MDL: A medieval 24 with a bottom-kicking werewolf. A story that begins at the VIking siege of Paris in 885. It's a historical, mythic fantasy where incarnations of Norse gods battle it out on earth, some to survive, some to fulfil a terrible bargain with fate. It also deals with the collision of Christianity and Paganism. It features some very scary gods and the toughest character I've ever written - the crippled monk Jehan.

MFB: Do you write in silence and/or isolation, or to music? If the latter, what sort?

MDL: I can't write or read to music. However, tunes do arise in my head while I'm writing - it's normally a sign things are going well. For Wolfsangel it was Psychic TV's The Full Pack. Fenrir was directly inspired by Kate Bush's Hounds of Love. I wanted that propulsive beat in my story.

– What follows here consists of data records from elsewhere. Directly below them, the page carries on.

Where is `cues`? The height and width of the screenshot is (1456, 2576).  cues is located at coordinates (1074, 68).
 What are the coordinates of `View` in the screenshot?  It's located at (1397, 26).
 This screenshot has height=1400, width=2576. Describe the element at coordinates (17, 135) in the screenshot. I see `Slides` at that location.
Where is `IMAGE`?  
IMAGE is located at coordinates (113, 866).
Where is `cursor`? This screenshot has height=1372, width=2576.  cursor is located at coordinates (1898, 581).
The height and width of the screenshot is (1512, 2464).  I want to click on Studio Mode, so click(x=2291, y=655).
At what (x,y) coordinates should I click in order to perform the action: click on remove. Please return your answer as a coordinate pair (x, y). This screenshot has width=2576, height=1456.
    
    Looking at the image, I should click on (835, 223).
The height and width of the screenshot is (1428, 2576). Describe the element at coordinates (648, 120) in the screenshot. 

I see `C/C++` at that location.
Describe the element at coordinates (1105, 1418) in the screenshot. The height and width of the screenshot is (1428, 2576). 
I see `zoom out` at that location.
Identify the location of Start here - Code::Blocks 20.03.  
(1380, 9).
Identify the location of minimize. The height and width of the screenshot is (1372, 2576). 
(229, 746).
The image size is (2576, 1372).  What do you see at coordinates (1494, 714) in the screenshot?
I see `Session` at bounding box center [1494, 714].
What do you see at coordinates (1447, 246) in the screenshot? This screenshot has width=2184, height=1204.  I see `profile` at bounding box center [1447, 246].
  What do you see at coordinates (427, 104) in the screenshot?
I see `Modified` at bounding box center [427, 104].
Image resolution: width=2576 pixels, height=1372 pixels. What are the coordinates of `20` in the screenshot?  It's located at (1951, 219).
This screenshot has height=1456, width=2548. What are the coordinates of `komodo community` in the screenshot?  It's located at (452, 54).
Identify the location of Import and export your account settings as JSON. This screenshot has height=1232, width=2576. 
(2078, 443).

MFB: What’s the coolest thing you discovered while doing your research?

MDL: Things that I find cool aren't found cool by everyone! That Vikings had turf saddles? That at a monastery in the Swiss alps they had sung one song for 350 years! I think that the VIkings besieged Paris was fairly cool!

MFB: What can we look forward to in the next instalment, and when is it likely to be out?

MDL: The next one is called Lord of Slaughter and it's out in 2012 - around June. It's set in Constantinople and concerns the beginnings of the Byzantine Emperor's Viking guard - the Varangian guard. The repeating myth cycle of the first two books ends here! It also features my first fairly straightforwardly evil character. A sample line from the beginning: 'Under a dead moon, on a field of the dead, a wolf moved unseen beneath the rain's great shadow'. That's pretty much the tone of it!

MFB: I like it! I think we've kept you long enough - back to work!